The product of the three body association reactions had exactly the same constituents as the reactants in both the chemical case and the anomalous chemistry case. For example, the product CO2 of the chemical association reaction has exactly the same atom constituents as the reactants adsorbed CO and O. The CO2 was in in a low energy state because the energy was measured and accounted for. The energy would become heat within 10 femtoseconds if the diode did not convert it into electricity.

A similar situation is observed in descriptions of anomalous chemistry experiments. The products of the association of reactants, such as a proton with nickel-62, or of two deuterium, or of cesium and deuterium mixtures, always had exactly the same number of protons and neutron constituents. The energy was only observed as heat. The reaction branches appeared to be “proton+e−*+Ni-62 gives Cu-63 and heat; deuteron+e−*+deuteron gives helium-4 and heat; Cs-137+4e−*+4 deuterons gave Pr-145.

The potential energy diagrams of the chemical case, as in FIG. 4A, are essentially identical to those of the anomalous chemistry case, as in FIG. 4B and 4C. The mutually attracting potential 402 between the two massive reactants 401 and 405 is plotted versus the separation 406 between them. They can associate by tunneling 403. The electron between them 404 is associated with a reactant 405.

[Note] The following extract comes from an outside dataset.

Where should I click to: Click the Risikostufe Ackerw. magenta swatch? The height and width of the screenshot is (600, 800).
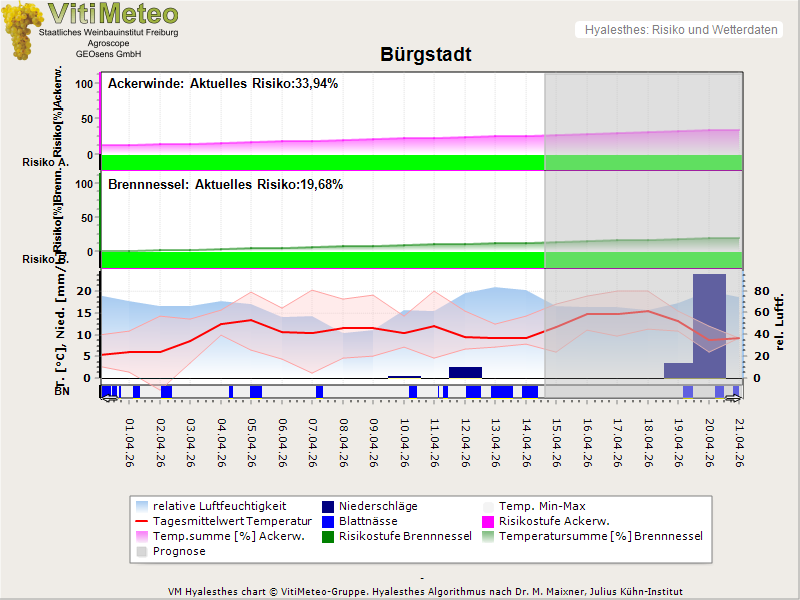click(488, 522)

We should therefore expect the same result when we combine the nuclei of two chemicals when one is an atom quasiparticle and the other is another positively charged nucleus. The result should be a single electron ejected with excess energy typically in the range of 5 to 25 million electron volts, compared to the chemical energy of about 3 to 4 electron volts. In principle, this means we could harvest 25 million units of electrical energy from an electro-nuclear battery or energy source, compared to chemical's 3 or 4.

However, this nuclear process cannot happen at all. The electron has too low a mass. Its Heisenberg repulsive force is higher and greater than the available nuclear attractive force when the electron is confined to a nuclear dimension of the product nucleus. The process can only happen if the electron quasiparticles acquire an elevated effective mass. An elevated effective mass would result in less repulsive force. This reaction branch is “turned OFF” by a low value of effective mass, m*. The chemical reaction of FIG. 2 is “turned ON” by a high value of m*, well above threshold.

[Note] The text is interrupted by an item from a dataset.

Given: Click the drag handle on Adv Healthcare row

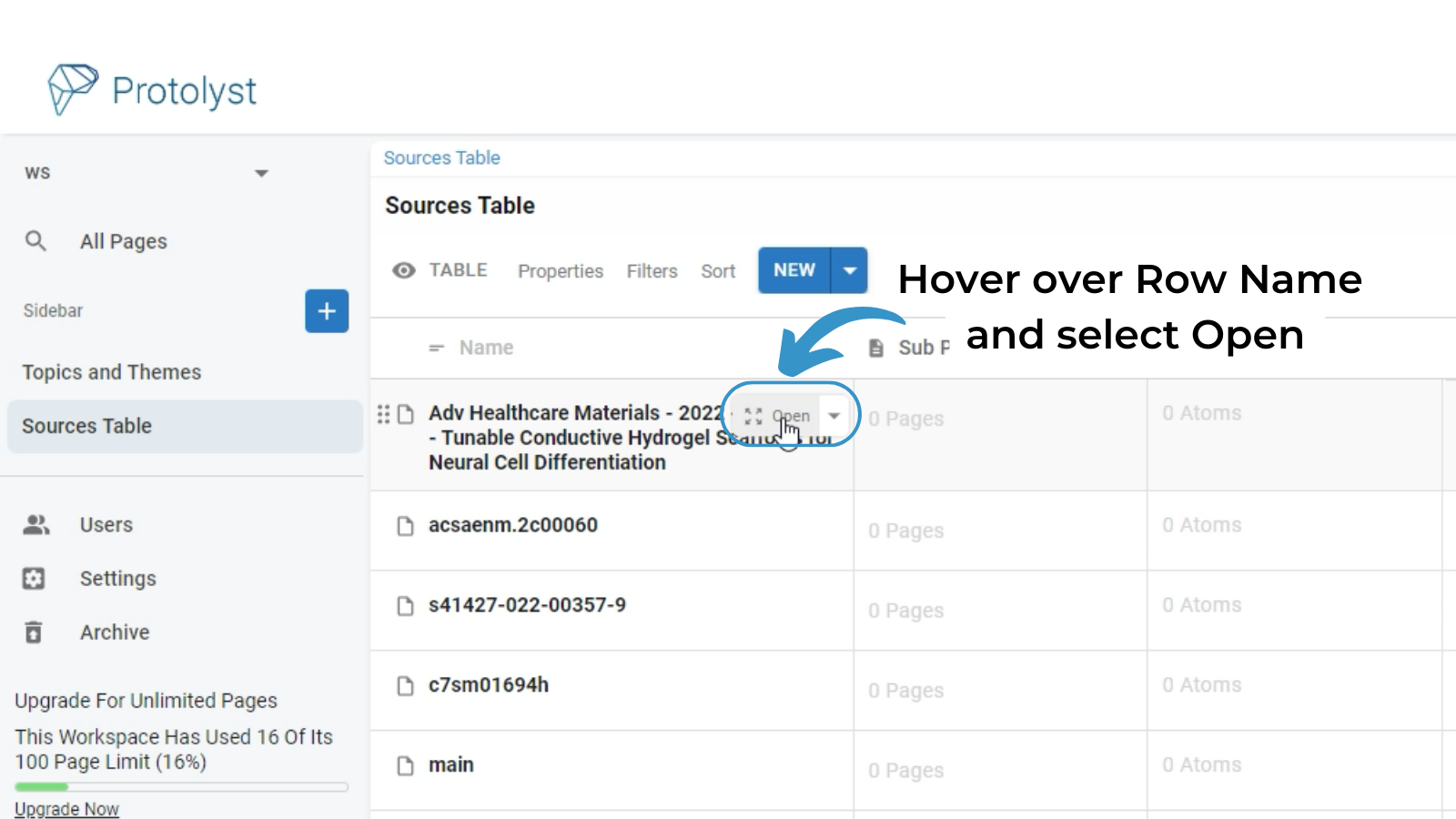Looking at the screenshot, I should coord(383,414).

Embodiments elevate the effective mass by adding a targeted amount of crystal momentum Δk and a targeted amount of energy ΔE to place the electron into a targeted region of the E vs. k band structure diagram for conduction band electrons, as suggested in FIG. 6. The effective mass is proportional to 1/curvature and an effective mass between about 20 and 100 is estimated to he required.

Choose the target (k,E) point by selecting a desired effective mass, calculating a curvature, and then selecting the point (k,E) with that curvature. The values shown would increase the effective mass.

As shown in FIG. 7, the transient size of an atom quasiparticle is proportional to curvature, or to the inverse of effective mass. Smaller size can dramatically increase the tunneling probability and therefore three-body association reaction rates. The transients only exist for less than about 10 femtoseconds.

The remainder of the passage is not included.